Hello, I'm joining data from two different sources, basically I have a table with 3 fields: host, source1, source2. Currently my search looks like:
index=index1 | some crazy stuff | fields source1 host
| append [search index=index2 | some more crazy struff | fields source2 host]
| stats values(source1) as source1, values(source2) as source2 by host
| mvexpand source1
| mvexpand source2
The data after the append is looking as:
+---------+--------------+--------------+
| host | source1 | source2 |
+---------+--------------+--------------+
| device1 | somedata_1_1 | |
| device2 | somedata_1_2 | |
| device1 | somedata_1_3 | |
| device3 | somedata_1_4 | |
| device2 | somedata_1_5 | |
| device1 | | somedata_2_1 |
| device2 | | somedata_2_2 |
+---------+--------------+--------------+
The data joined should be like:
+---------+--------------+--------------+
| host | source1 | source2 |
+---------+--------------+--------------+
| device1 | somedata_1_1 | somedata_2_1 |
| device1 | somedata_1_3 | somedata_2_1 |
| device2 | somedata_1_2 | somedata_2_2 |
| device2 | somedata_1_5 | somedata_2_2 |
| device3 | somedata_1_4 | |
+---------+--------------+--------------+
The problem comes after the stats when I tried to mvexpand those fields.
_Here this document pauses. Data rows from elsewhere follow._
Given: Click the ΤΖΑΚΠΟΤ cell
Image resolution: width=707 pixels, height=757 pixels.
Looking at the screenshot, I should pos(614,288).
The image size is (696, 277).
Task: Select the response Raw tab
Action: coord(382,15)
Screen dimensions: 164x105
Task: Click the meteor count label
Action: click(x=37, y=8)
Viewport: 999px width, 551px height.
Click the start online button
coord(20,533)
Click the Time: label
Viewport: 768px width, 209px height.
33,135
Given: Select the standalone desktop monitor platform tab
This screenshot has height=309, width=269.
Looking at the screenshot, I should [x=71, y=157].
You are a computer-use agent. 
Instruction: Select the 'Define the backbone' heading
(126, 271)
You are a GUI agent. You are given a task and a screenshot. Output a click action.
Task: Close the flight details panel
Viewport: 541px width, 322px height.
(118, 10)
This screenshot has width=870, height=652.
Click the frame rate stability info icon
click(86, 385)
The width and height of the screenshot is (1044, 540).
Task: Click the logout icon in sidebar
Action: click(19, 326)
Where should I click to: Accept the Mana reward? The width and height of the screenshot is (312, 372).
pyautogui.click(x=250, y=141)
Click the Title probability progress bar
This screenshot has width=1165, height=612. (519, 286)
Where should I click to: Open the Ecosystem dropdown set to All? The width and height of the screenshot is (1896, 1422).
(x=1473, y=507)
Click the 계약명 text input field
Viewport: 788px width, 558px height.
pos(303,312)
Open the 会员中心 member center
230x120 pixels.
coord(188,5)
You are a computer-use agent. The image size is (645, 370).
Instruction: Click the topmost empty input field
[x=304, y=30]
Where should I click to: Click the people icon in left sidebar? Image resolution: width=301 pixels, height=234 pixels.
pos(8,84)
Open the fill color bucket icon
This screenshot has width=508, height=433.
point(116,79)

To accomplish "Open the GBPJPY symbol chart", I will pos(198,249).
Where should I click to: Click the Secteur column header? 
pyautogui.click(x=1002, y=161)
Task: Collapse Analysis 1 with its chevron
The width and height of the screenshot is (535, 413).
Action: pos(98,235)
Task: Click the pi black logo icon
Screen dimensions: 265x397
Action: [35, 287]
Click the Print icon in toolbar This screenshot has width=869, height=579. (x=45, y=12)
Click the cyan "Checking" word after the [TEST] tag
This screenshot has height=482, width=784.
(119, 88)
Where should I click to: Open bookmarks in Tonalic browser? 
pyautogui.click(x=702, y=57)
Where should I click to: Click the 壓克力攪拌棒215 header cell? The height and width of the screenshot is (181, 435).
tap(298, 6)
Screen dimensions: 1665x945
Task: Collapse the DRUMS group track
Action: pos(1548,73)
The amount of data is huge, and then the mvexpand is always truncated. The data coming from the first source is so huge, and I have more than 4k rows.
Any solution to join data an avoid the use of mvexpand?
Hi,
I know the post was in 2019, but for the next one who fall on this topic, I share some tips about that.
Use double stats to avoid mvexpand :
index=index1 | some crazy stuff | fields source1 host
| append [search index=index2 | some more crazy struff | fields source2 host]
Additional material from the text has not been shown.